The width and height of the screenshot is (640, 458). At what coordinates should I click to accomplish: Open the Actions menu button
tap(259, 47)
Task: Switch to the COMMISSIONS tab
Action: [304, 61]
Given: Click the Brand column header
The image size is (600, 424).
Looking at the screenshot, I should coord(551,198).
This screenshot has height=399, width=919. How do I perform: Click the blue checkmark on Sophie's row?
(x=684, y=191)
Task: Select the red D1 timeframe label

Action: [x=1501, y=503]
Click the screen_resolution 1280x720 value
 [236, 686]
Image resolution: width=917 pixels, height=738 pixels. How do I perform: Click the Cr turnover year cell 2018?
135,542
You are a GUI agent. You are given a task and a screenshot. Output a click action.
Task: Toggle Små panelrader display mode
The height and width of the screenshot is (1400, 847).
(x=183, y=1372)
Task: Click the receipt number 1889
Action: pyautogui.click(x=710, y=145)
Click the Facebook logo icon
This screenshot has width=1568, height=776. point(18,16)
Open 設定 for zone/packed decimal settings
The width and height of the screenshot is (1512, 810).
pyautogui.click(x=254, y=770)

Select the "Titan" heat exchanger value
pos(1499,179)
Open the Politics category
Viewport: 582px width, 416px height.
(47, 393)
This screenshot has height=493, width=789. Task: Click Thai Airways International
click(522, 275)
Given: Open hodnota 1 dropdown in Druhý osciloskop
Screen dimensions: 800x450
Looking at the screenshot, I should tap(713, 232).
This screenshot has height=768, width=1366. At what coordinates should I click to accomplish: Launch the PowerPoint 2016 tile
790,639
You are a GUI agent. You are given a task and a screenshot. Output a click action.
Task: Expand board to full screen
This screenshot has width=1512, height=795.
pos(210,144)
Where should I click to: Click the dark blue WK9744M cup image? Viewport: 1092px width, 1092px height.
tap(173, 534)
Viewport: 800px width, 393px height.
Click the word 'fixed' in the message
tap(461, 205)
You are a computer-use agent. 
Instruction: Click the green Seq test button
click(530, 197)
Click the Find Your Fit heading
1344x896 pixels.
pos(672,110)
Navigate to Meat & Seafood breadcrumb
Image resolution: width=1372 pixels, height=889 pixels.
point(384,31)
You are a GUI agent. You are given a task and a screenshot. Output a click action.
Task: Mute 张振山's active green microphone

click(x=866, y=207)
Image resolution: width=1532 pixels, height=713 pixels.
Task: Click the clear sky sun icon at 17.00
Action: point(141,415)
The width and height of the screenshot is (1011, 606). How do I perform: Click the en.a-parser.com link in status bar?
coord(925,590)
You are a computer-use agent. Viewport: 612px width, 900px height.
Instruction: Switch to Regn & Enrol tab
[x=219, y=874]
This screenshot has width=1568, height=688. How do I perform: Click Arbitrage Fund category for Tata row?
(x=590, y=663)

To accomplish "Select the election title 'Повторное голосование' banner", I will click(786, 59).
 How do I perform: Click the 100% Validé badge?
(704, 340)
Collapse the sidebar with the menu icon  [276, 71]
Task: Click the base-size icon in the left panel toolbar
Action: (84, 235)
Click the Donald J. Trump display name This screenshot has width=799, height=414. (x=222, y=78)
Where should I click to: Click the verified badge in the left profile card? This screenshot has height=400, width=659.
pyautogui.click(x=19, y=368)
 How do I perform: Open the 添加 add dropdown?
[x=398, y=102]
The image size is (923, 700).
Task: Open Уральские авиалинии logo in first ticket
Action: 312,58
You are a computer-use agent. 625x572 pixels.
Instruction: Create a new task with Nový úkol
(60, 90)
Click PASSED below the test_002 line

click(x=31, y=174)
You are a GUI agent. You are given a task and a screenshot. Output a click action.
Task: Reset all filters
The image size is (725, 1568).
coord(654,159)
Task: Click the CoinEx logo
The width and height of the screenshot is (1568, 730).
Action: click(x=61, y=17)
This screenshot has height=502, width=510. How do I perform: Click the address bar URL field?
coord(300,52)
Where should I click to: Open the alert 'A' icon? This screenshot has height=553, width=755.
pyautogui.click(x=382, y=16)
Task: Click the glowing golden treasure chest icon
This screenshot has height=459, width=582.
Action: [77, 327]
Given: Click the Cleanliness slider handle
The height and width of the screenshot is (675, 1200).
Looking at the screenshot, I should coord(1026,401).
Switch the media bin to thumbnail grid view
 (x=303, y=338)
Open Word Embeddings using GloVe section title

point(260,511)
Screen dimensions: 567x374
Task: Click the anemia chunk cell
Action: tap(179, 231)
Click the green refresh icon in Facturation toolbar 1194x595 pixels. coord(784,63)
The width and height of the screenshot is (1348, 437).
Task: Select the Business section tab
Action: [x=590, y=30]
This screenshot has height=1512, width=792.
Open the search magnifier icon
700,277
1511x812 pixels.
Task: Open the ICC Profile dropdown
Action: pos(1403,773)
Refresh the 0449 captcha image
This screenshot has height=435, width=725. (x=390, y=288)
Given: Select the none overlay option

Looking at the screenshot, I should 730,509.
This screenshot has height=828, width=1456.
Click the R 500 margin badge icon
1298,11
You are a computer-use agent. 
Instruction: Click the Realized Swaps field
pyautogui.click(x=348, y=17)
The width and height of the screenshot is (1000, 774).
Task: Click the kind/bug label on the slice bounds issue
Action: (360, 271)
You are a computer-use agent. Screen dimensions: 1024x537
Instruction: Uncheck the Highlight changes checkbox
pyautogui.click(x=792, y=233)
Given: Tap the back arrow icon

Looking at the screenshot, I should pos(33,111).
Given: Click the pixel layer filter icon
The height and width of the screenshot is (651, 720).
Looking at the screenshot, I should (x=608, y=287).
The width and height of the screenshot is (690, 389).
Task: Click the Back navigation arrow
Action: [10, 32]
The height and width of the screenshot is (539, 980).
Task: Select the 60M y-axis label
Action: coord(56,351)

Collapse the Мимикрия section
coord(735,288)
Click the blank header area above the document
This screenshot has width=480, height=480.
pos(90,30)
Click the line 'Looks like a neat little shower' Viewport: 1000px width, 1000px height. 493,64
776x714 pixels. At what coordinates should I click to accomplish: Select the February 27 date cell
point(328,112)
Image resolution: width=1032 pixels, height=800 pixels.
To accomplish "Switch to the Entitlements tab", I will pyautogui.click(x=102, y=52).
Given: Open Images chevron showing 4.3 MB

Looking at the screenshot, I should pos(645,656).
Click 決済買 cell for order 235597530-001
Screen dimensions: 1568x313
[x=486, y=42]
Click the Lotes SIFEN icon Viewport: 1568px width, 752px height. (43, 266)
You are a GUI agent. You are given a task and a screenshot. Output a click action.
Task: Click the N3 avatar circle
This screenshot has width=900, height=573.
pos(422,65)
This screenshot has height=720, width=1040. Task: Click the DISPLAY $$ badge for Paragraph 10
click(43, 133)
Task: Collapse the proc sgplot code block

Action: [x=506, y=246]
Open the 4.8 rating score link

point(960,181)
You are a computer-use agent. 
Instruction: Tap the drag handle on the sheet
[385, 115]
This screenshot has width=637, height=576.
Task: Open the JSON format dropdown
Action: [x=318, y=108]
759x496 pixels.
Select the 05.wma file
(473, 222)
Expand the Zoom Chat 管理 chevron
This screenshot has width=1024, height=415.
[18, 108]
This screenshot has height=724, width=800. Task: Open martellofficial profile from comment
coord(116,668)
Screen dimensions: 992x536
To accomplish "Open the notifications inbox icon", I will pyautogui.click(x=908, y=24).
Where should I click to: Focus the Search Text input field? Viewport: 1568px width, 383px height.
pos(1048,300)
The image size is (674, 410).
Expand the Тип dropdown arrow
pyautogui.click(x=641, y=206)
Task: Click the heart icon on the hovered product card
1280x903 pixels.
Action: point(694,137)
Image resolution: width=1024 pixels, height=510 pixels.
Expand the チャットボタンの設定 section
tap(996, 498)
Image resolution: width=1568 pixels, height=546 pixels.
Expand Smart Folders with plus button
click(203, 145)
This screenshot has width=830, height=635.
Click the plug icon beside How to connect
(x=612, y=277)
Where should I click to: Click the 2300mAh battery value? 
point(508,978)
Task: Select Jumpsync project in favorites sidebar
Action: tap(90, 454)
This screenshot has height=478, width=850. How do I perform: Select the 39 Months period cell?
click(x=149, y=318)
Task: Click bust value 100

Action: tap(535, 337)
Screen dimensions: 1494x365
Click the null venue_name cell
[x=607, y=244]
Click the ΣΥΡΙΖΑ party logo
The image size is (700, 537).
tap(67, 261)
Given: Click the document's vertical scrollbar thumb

Work instruction: Copy each line from the records above that includes the string "will".

Answer below:
To accomplish "Select the election title 'Повторное голосование' banner", I will click(786, 59).
To accomplish "Switch to the Entitlements tab", I will pyautogui.click(x=102, y=52).
To accomplish "Open the notifications inbox icon", I will pyautogui.click(x=908, y=24).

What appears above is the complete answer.